In the electronic spectra of zinc phthalocyanines 4 and 6, the Q-band maximum absorption wavelength, λ_max, of non-peripherally substituted derivative 4 was red-shifted to 698 nm, compared to Q-band λ_max = 679 of the peripherally substituted derivative 6. Because light of this wavelength penetrates deeper through body tissue, it follows that non-peripherally substituted zinc phthalocyanines may potentially be more suitable for photodynamic cancer therapy than their peripherally substituted counterparts.
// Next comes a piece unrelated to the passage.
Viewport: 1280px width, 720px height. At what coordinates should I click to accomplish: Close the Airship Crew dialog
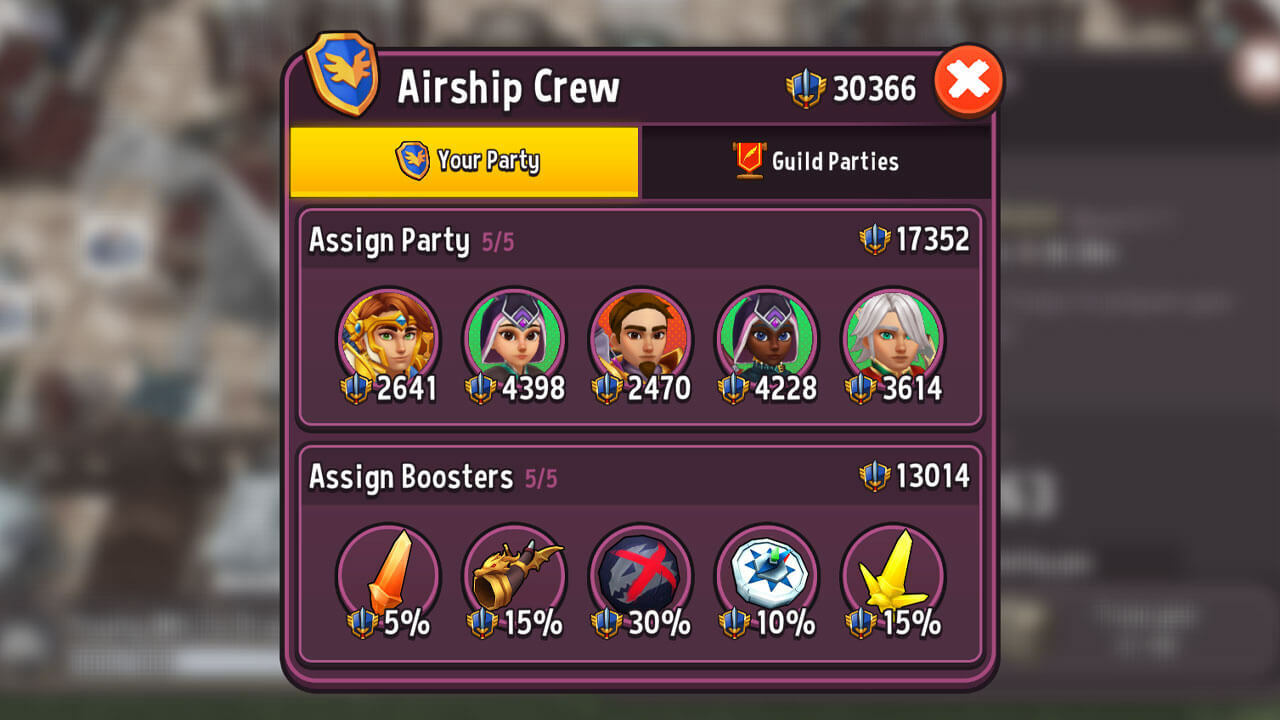point(969,80)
X-ray photoelectron spectroscopy differentiated between N_H, N_meso and N_core nitrogen atoms for metal-free phthalocyanines. Zinc phthalocyanines 4 and 6 have four equivalent N_meso and four equivalent N_Zn core nitrogen atoms. The unexpected result was for the Mg phthalocyanine 7 which, like metal-free phthalocyanines, also exhibited two sets of core N atoms. The smallness of the Mg²⁺ cation (ionic radius = 0.65 Å, compared to 0.74 Å for Zn²⁺) led to the conclusion that Mg is not centred in the phthalocyanine cavity and one photoelectron line set is associated with two core N atoms, strongly coordinated to Mg; the other set is associated with the two remaining N_core atoms, which are only involved with weak association with Mg²⁺.
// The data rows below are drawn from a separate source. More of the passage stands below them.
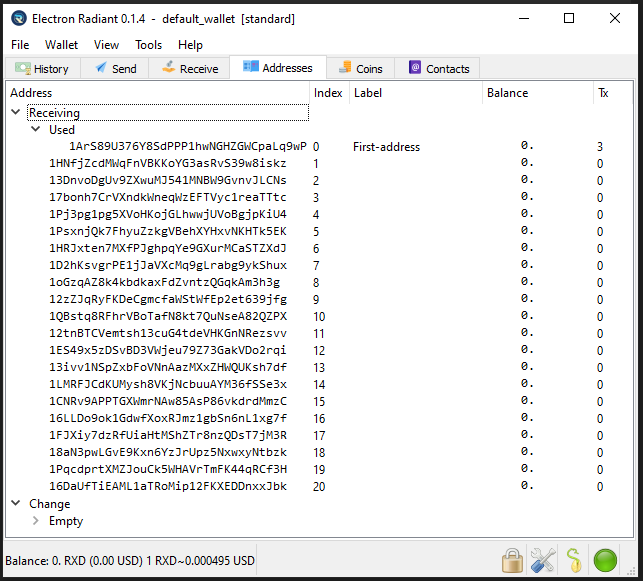Open the Tools menu
Screen dimensions: 643x581
pos(148,45)
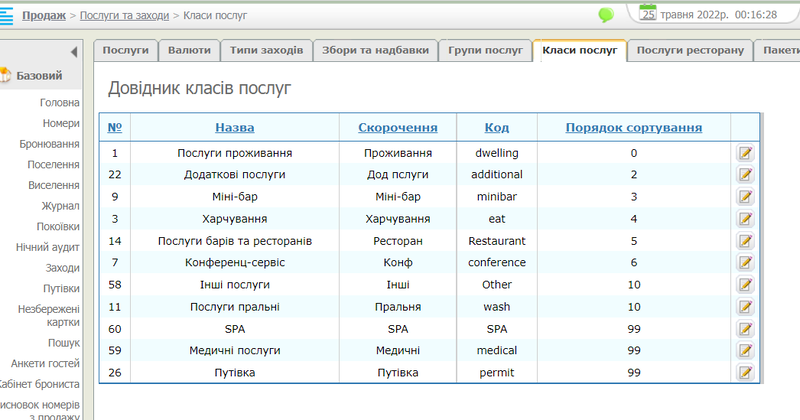Sort by Порядок сортування header
Screen dimensions: 800x420
click(633, 127)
Peripherally substituted phthalocyanines 6, 7, and 8 have cyclic voltammetry features, consistent with dimerization upon oxidation. No dimerization was observed during oxidation of non-peripherally substituted phthalocyanines 3 and 4. Dimerization is a consequence of the closer distance between peripherally substituted macrocycles, compared to the distance between non-peripherally substituted phthalocyaninato macrocyclic rings, 3.6 Å versus 8.5 Å. The closer contact distance between peripherally substituted macrocycles is conducive for nucleophilic–electrophilic macrocycle pair formation, leading to intermediate structures, such as [Pc][Pc⁺]. Metalation of metal-free peripherally, as well as non-peripherally substituted phthalocyanines, shifted the formal reduction potentials of all redox processes to lower potentials because metal insertion leaves the macrocycles more electron rich. This conclusion is consistent with the electronegativity of two hydrogen atoms, being 2 × 2.2 = 4.4, while (from any periodic table) the electronegativity of one Zn or Mg atom is only 1.7 and 1.2, respectively. Hence, less work is required to remove electrons during oxidation half cycles from the metallated phthalocyaninato macrocyclic core.